Building Real-Time Web Apps With WebSockets
A practical guide to WebSocket architecture for production applications — connection management, reconnection strategies, and scaling considerations.
WebSockets unlock a class of user experiences that polling can’t match — live dashboards, collaborative editing, real-time notifications, chat. We’ve built WebSocket-powered features in chat platforms, venue management systems, and scheduling tools. Here’s what the production experience teaches you.
The Connection Lifecycle
A WebSocket connection isn’t a request — it’s a persistent session. You need to think about it as infrastructure, not a transaction.

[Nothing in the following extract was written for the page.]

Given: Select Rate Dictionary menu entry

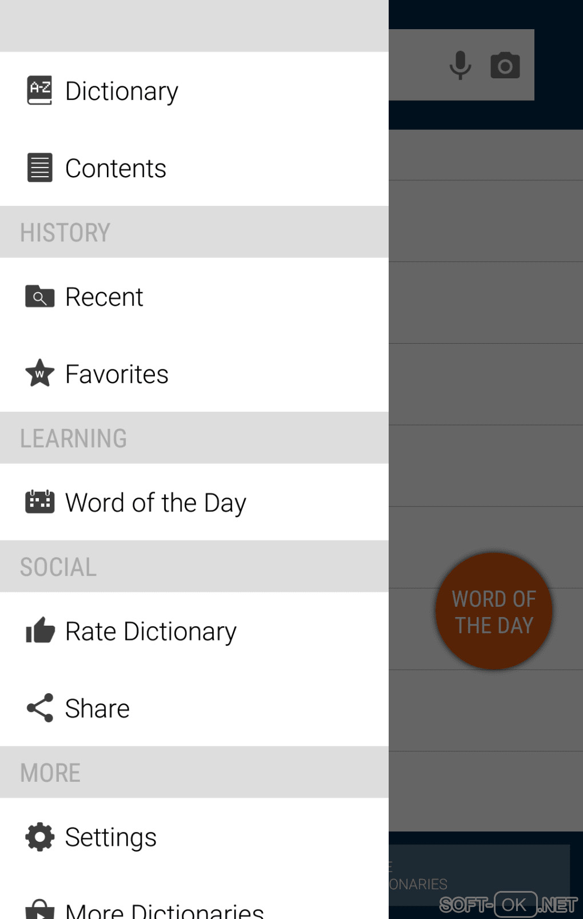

When you open a WebSocket connection:
- HTTP handshake upgrades to WS protocol
- A persistent TCP connection is maintained
- Either party can send frames at any time
- Either party can close the connection
The naive assumption is that connections stay open indefinitely. In practice, mobile devices sleep, browsers throttle background tabs, proxies impose timeouts, and networks blip. Plan for disconnections from day one.
Client-Side Reconnection
class ReconnectingWebSocket {
constructor(url) {
this.url = url;
this.reconnectDelay = 1000;
this.maxDelay = 30000;
this.connect();
}
connect() {
this.ws = new WebSocket(this.url);
this.ws.onopen = () => {
this.reconnectDelay = 1000; // reset backoff on success
this.onConnect?.();
};
this.ws.onclose = () => this.scheduleReconnect();
this.ws.onerror = () => this.ws.close();
this.ws.onmessage = (e) => this.onMessage?.(JSON.parse(e.data));
}
scheduleReconnect() {
setTimeout(() => this.connect(), this.reconnectDelay);
this.reconnectDelay = Math.min(this.reconnectDelay * 2, this.maxDelay);
}
}Exponential backoff prevents thundering herd reconnections when a server restarts. Every client reconnecting simultaneously is the last thing a recovering server needs.
Server-Side Connection Management
Every open connection consumes server memory. At scale, this matters. A Node.js process can handle thousands of concurrent WebSocket connections, but you need to track them and clean them up when they close.
The pattern we use: maintain a Map of connections keyed by user or session ID. When a connection closes (for any reason), remove it from the map. This enables server-initiated messages: “send an update to user 123.”
Message Protocol Design
Define a typed message protocol early. Ad-hoc string messages become unmaintainable quickly.
type WSMessage =
| { type: 'reservation:created'; payload: Reservation }
| { type: 'reservation:updated'; payload: Partial<Reservation> }
| { type: 'table:status_changed'; payload: { tableId: string; status: TableStatus } }
| { type: 'ping'; payload: null };A discriminated union gives you exhaustive type checking in handlers. Add a message schema validation step before dispatching — malformed messages from buggy clients shouldn’t crash your handler.
Scaling Beyond One Server
WebSockets are sticky — a connection lives on one server process. When you scale horizontally, a message for user A (connected to server 1) might be triggered by an event on server 2. The standard solution: a pub/sub layer (Redis Pub/Sub, or a managed service) that all server processes subscribe to.
Server 2 publishes the event to Redis. All servers receive it. Server 1 finds the connection for user A and delivers it. Clean separation between event publication and delivery.
This architecture handles horizontal scaling cleanly and keeps your WebSocket servers stateless with respect to business logic.